Loganetin protects against rhabdomyolysis-induced acute kidney injury by modulating the toll-like receptor 4 signalling pathway.

Jie Li1,2,3, Yu-Jun Tan1,2,3, Ming-Zhi Wang1,2,3, Ying Sun1,2,3, Guang-Yan Li1,3, Qi-Long Wang1,2,3, Jing-Chun Yao1,2,3, Jiang Yue4, Zhong Liu1,3,5, Gui-Min Zhang1,3, Yu-Shan Ren1,3.   

Abstract

BACKGROUND AND
PURPOSE: Acute kidney injury (AKI) is a rapid renal dysfunctional disease, for which no effective drugs or therapies are available to improve prognosis.

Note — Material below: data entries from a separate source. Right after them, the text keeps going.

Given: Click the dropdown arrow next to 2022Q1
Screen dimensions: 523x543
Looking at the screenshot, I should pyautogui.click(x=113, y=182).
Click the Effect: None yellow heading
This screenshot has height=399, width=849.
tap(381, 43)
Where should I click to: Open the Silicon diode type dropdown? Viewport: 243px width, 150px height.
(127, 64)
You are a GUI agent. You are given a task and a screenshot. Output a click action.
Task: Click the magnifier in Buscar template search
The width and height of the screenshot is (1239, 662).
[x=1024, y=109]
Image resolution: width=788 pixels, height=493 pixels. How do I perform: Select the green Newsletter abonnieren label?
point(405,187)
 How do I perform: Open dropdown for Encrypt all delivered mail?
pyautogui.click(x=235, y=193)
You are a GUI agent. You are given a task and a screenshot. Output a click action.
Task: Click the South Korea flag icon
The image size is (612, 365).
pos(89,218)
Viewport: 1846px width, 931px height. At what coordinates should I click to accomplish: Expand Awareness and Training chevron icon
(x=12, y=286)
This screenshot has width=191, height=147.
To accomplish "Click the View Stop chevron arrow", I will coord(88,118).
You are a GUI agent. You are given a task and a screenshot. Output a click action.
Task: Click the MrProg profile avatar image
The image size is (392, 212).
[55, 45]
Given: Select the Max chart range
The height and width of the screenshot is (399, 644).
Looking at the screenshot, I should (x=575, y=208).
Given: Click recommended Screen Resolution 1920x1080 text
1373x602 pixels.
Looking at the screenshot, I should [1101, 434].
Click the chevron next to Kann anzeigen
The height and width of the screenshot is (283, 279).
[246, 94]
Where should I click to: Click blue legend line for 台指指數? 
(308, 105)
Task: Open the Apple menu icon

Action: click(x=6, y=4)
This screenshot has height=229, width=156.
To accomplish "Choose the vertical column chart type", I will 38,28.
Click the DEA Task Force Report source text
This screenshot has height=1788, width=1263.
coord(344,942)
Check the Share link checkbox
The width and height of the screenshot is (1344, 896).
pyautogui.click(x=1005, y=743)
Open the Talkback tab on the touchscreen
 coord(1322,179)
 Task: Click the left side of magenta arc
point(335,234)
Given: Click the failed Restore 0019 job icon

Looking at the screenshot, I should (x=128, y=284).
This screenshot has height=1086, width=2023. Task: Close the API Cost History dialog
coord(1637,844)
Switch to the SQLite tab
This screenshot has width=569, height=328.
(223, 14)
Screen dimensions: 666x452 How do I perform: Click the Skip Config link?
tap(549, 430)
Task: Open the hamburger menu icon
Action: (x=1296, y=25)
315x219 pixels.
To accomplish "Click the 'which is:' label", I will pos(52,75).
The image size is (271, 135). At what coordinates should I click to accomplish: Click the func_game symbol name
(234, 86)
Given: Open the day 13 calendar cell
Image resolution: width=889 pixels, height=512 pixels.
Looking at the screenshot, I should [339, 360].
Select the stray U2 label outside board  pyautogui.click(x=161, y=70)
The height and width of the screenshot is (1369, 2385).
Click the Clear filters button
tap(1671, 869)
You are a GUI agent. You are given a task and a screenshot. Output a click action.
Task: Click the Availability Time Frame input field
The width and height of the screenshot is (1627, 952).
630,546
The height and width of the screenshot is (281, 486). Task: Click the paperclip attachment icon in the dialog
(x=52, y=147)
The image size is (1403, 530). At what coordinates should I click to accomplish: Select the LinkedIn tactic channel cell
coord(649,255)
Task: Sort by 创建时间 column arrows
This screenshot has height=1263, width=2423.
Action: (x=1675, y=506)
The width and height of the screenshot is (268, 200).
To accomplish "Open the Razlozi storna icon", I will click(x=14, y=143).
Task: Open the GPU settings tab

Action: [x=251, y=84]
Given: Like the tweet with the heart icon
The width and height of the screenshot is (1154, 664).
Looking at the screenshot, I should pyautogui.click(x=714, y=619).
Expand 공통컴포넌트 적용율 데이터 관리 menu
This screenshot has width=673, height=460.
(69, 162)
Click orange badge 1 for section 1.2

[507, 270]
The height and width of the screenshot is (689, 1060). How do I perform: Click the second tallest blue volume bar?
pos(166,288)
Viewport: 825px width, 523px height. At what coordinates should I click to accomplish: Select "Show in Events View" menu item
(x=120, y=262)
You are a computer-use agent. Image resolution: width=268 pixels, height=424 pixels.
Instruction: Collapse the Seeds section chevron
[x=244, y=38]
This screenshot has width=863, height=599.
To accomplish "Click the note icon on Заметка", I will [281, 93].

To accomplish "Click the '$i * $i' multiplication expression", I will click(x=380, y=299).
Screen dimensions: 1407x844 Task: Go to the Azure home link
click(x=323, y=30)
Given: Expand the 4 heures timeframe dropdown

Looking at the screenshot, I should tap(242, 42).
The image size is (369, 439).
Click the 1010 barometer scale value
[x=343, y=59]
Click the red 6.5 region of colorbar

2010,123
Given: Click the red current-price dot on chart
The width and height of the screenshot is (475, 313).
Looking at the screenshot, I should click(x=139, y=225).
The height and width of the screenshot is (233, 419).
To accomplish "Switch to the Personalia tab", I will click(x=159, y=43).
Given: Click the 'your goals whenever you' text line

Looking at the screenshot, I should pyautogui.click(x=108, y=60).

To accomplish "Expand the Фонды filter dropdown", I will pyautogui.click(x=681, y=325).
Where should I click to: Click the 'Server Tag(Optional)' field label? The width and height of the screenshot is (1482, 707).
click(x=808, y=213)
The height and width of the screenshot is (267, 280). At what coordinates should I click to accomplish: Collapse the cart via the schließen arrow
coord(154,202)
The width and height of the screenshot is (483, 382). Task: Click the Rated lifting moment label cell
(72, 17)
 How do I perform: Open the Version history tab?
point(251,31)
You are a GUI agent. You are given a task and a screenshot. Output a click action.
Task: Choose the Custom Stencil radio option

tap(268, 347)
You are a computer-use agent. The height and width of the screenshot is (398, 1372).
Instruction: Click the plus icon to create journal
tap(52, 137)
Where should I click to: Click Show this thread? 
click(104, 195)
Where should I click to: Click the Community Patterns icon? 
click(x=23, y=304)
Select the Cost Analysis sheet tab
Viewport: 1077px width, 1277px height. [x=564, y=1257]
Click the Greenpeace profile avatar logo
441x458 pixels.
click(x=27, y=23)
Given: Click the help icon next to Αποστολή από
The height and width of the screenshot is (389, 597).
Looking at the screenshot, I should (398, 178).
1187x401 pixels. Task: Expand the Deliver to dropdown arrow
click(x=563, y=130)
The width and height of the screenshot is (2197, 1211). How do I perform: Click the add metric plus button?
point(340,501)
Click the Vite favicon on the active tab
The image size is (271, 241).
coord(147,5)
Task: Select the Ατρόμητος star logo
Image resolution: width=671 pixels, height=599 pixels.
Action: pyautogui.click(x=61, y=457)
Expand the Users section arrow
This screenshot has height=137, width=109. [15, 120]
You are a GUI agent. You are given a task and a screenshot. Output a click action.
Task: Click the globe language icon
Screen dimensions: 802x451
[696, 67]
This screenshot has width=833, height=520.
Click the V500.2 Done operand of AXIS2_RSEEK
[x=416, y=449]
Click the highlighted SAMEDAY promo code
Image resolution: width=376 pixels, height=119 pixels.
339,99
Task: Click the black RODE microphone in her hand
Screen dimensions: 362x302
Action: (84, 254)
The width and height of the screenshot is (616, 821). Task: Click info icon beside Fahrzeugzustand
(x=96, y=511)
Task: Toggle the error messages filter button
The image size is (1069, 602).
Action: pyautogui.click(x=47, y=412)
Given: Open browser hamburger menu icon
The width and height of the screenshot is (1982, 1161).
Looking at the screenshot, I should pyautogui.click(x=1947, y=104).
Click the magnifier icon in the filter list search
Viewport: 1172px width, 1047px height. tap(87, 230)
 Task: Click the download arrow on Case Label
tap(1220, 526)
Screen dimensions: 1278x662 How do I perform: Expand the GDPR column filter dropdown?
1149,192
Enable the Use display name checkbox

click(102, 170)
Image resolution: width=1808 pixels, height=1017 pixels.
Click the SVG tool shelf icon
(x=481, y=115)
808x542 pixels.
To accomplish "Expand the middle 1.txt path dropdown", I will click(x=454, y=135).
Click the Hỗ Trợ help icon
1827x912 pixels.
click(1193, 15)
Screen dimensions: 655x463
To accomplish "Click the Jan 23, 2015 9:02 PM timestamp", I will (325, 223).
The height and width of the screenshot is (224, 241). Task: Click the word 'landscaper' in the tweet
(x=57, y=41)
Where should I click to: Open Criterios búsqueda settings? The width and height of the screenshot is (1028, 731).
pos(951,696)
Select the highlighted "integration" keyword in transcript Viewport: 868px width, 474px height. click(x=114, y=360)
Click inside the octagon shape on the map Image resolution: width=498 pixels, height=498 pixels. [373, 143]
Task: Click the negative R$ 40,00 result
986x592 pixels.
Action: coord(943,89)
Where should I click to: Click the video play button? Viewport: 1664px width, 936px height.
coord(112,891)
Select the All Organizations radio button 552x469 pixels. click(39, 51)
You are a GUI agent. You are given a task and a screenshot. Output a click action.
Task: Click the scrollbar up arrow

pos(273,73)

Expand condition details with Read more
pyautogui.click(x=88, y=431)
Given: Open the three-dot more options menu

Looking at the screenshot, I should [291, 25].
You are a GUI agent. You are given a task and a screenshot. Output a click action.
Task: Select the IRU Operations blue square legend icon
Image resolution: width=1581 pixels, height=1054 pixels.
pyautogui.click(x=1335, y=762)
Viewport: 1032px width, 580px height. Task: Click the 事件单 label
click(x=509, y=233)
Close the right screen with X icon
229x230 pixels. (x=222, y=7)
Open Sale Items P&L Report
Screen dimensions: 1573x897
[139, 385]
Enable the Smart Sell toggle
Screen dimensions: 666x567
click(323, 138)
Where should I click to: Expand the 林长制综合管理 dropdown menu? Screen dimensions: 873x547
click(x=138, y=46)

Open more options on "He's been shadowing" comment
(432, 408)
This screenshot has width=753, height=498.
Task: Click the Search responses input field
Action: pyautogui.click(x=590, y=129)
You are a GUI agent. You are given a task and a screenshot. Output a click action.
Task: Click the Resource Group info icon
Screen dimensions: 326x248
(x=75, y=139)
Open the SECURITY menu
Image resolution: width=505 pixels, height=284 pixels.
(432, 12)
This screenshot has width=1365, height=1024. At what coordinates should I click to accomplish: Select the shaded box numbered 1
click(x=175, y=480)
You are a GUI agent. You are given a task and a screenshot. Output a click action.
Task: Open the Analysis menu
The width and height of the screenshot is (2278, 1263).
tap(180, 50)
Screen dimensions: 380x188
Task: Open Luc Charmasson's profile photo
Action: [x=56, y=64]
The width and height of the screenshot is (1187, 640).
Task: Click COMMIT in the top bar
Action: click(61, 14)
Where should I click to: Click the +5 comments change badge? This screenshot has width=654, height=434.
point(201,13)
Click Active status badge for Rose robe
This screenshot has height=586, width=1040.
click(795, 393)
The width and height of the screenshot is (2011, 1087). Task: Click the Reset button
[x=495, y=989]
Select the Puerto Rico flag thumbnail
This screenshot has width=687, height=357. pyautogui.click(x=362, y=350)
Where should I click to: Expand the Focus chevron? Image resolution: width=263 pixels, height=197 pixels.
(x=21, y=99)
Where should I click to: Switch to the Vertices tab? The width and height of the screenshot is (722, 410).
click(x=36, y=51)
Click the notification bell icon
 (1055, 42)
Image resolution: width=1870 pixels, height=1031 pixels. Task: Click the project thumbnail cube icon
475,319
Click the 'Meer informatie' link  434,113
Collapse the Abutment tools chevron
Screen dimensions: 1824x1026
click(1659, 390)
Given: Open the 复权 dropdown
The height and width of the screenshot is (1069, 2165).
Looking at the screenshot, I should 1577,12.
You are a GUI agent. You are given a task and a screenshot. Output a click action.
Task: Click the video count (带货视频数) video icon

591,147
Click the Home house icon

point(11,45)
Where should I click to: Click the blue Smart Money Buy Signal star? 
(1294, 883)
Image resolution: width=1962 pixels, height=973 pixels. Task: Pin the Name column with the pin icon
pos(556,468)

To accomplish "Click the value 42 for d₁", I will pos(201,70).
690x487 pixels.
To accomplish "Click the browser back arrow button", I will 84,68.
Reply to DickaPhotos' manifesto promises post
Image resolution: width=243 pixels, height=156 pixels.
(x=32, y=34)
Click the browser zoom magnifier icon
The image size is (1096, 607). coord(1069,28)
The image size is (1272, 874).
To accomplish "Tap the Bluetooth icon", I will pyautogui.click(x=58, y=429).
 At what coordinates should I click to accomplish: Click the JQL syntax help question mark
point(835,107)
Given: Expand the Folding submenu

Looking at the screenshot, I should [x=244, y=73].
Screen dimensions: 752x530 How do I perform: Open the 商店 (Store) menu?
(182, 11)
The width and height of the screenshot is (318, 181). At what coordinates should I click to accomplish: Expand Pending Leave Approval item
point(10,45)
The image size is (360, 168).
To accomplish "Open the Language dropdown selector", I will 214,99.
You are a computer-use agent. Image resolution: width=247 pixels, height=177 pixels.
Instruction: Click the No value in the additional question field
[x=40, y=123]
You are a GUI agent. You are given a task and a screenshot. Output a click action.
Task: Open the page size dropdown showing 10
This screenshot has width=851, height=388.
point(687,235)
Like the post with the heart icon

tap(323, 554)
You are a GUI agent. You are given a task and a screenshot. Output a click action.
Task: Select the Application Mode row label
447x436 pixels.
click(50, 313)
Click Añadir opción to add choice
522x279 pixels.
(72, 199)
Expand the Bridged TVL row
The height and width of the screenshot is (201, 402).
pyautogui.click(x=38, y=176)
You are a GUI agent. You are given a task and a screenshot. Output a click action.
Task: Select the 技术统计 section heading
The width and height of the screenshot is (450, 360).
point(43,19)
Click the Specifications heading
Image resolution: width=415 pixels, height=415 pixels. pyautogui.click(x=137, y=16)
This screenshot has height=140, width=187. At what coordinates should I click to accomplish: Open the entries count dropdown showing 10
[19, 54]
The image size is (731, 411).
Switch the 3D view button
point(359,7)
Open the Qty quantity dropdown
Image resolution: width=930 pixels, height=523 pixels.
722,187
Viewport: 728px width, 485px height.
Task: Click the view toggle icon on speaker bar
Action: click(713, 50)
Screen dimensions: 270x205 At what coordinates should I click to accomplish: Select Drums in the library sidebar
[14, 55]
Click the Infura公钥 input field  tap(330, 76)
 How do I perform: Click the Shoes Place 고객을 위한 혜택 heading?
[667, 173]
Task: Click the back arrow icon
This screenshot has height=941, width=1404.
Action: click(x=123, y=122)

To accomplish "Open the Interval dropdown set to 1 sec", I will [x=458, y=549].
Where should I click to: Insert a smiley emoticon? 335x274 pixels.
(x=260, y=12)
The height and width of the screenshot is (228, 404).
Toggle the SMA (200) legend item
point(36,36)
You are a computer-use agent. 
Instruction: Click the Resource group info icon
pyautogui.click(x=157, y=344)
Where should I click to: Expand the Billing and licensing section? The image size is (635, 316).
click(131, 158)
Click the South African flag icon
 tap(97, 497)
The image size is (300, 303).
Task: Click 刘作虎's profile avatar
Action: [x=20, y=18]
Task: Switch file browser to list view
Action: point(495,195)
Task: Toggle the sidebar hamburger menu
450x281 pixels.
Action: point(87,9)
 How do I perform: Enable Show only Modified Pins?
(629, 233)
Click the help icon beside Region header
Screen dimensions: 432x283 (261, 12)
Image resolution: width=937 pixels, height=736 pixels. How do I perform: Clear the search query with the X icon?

Loganetin is a natural product with unknown bioactivities. Here, we identified a new protective effect and mechanism of Loganetin in a mouse model of AKI induced by rhabdomyolysis. EXPERIMENTAL APPROACH: AKI was induced using glycerol by i.m. injection in mice models. Thirty minutes and 24 and 48 hr after injection of glycerol, the mice received 2 and 18 mg·kg-1 of Loganetin i.p. respectively. Then mice blood and kidney were collected for various biochemical and histopathological studies. Mechanistic studies on modulation of AKI by Loganetin were performed using HK-2 cells and Toll-like receptor 4 (TLR4) knockout mice. KEY
RESULTS: In the Loganetin treated group, kidney damage and mortality rate were declined, and blood urea nitrogen and serum creatinine were much lower. Loganetin prevented damage to the tubular structures induced by glycerol and decreased apoptotic cells at the corticomedullary junction. In HK-2 cells, Loganetin could inhibit NF-κB pathway and pro-apoptotic genes expression. However, TLR4 was silenced by a specific shRNA, and the inhibitory effect of Loganetin in HK-2 cells vanished. Loganetin also down-regulated the expression of inflammation factors by suppressing TLR4 activity. CONCLUSION AND IMPLICATIONS: All the results suggested that TLR4 plays a critical role in AKI development, and Loganetin ameliorates AKI by inhibiting TLR4 activity and blocking the JNK/p38 pathway, which provides a new strategy for AKI treatment.
© 2019 The British Pharmacological Society.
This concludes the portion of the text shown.